ESADEgeo Daily Digest, 08/07/2019

Euractiv / Four things we learned from the Greek election

  • Greece’s conservative New Democracy party returned to power after over four years in opposition, ousting leftist Prime Minister Alexis Tsipras. Kyriakos Mitsotakis will become the latest in a long line of Greek prime ministers stepping into a post once held by their father.
  • The country’s political scene seems to be reverting to the two-horse race of old, with the leftist Syriza party of defeated PM Alexis Tsipras replacing the once-mighty socialist Pasok party as the main foil for the conservative New Democracy party of Mitsotakis.
  • Together, New Democracy and Syriza on Sunday combined had over 70% of the vote, numbers not seen since 2009. In the 2012 election, at the height of the financial crisis, the two leading parties combined for less than 36%.
  • In the first midsummer Greek election since 1928, abstention was around 42%, a result consistent with steadily falling voter turnout this past decade.
  • BBC / Greece elections: Centre-right regains power under Kyriakos Mitsotakis
  • Washington Post – Demetris Nellas / Far-right Greek party crashes out of Parliament

The Guardian – Hossein Mousavian / Iran didn’t ask for this crisis, but it won’t stand for Trump’s bullying

  • The reemergence of hostility between Iran and the US is one of the most urgent challenges to peace and security in the Middle East. By sanctioning Supreme Leader Ali Khamenei, Trump has effectively killed off any chance of diplomatic rapprochement so long as he is in office.
  • Sanctioning Iran’s foreign minister, Javad Zarif, is also a mistake. As Wendy Sherman, the US chief negotiator in the talks that led to the 2015 accord, put it: “I can’t think of anything that makes less sense than sanctioning a key person who might actually be helpful if there is ever a dialogue with the US.”
  • Iran has already begun to reduce its obligations under the nuclear deal. It is crucial to note that this is the first time Iran has contravened the deal. Iran cannot be expected to fully comply with it when others are failing to meet their obligations.
  • Trump has consistently offered to talk to Iranian officials, but his actions have been by far the most belligerent since the 1979 revolution. Iran will never give in to bullying. If Trump wants to resolve this crisis, he needs to make a swift strategic turnaround, one that would allow both countries to save face.
  • The New York Times – David D. Kirkpatrick & David E. Sanger / Iran announces new breach of nuclear deal limits and threatens further violations
  • The Atlantic – Thomas Wright / Trump couldn’t ignore the contradictions of his foreign policy any longer

Financial Times – Martin Sandbu / Europe uses trade deals to push for climate change action

  • The recent trade deals with Vietnam and the Mercosur have allowed the EU to show off as the defender of the multilateral order amid Washington’s protectionist turn and Beijing’s increasing assertiveness. But EU trade policy aims further than mere market opening.
  • The “very rules-heavy” deals allow the EU to “promote its model of international governance” by exporting its regulatory standards, says Iana Dreyer, founder of Borderlex, a news site for EU trade policy. Brussels has been keen on including provisions related to labor rights and the environment.
  • “Trade agreements are enormously beneficial and thus can be used as carrots,” says Bård Harstad, an economics professor. In other words, trade concessions can be used as “the currency” with which environmental commitments are secured.
  • To be sure, the sustainable development provisions are excluded from the enforcement and sanctions that govern breaches of the trade policy. But Dreyer argues that the new-style free trade agreements allow for political pressure, which can shame partners into compliance.

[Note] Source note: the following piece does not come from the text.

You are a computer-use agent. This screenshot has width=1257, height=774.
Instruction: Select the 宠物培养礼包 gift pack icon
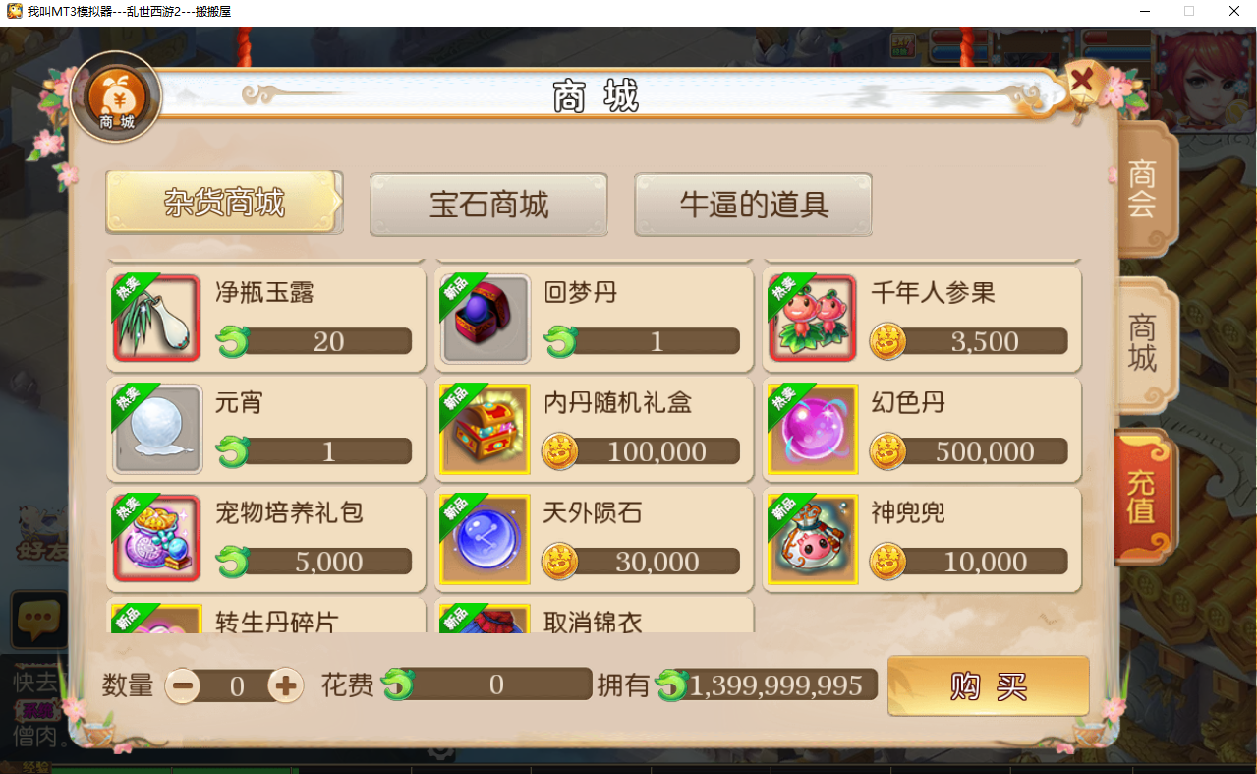point(156,539)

South China Morning Post – Tom Holland / One country is winning the trade war. It’s not the US and it’s not China

  • In the year since Trump opened hostilities against China, the overall US trade deficit has grown considerably faster than the US economy. So it can hardly be said that the US is winning its trade war. On balance it rather appears to be losing.
  • Meanwhile, Chinese companies have been harmed by Washington’s attempts to prevent them acquiring high-end US technologies. Moreover, the threat of a US-driven shutdown in the future will deter some third-party countries from using Chinese kit. In this sense, China, too, is a loser in the trade war.
  • But the US and China are by no means the biggest losers. With Chinese and Asian demand for European capital goods and luxuries hit hard by trade war uncertainties, the euro zone’s growth rate collapsed by more than half over the 12 months to March.
  • Some economies do appear to have come out ahead. Foremost among them is Vietnam, whose exports to the US have skyrocketed. But it isn’t all good news for Vietnam. For instance, the US government has cracked down on transshipments of steel products through Vietnam to the US in order to avoid US tariffs.

The selected pieces do not necessarily reflect the views of Javier Solana and ESADEgeo. The summaries above may include word-for-word excerpts from their respective pieces.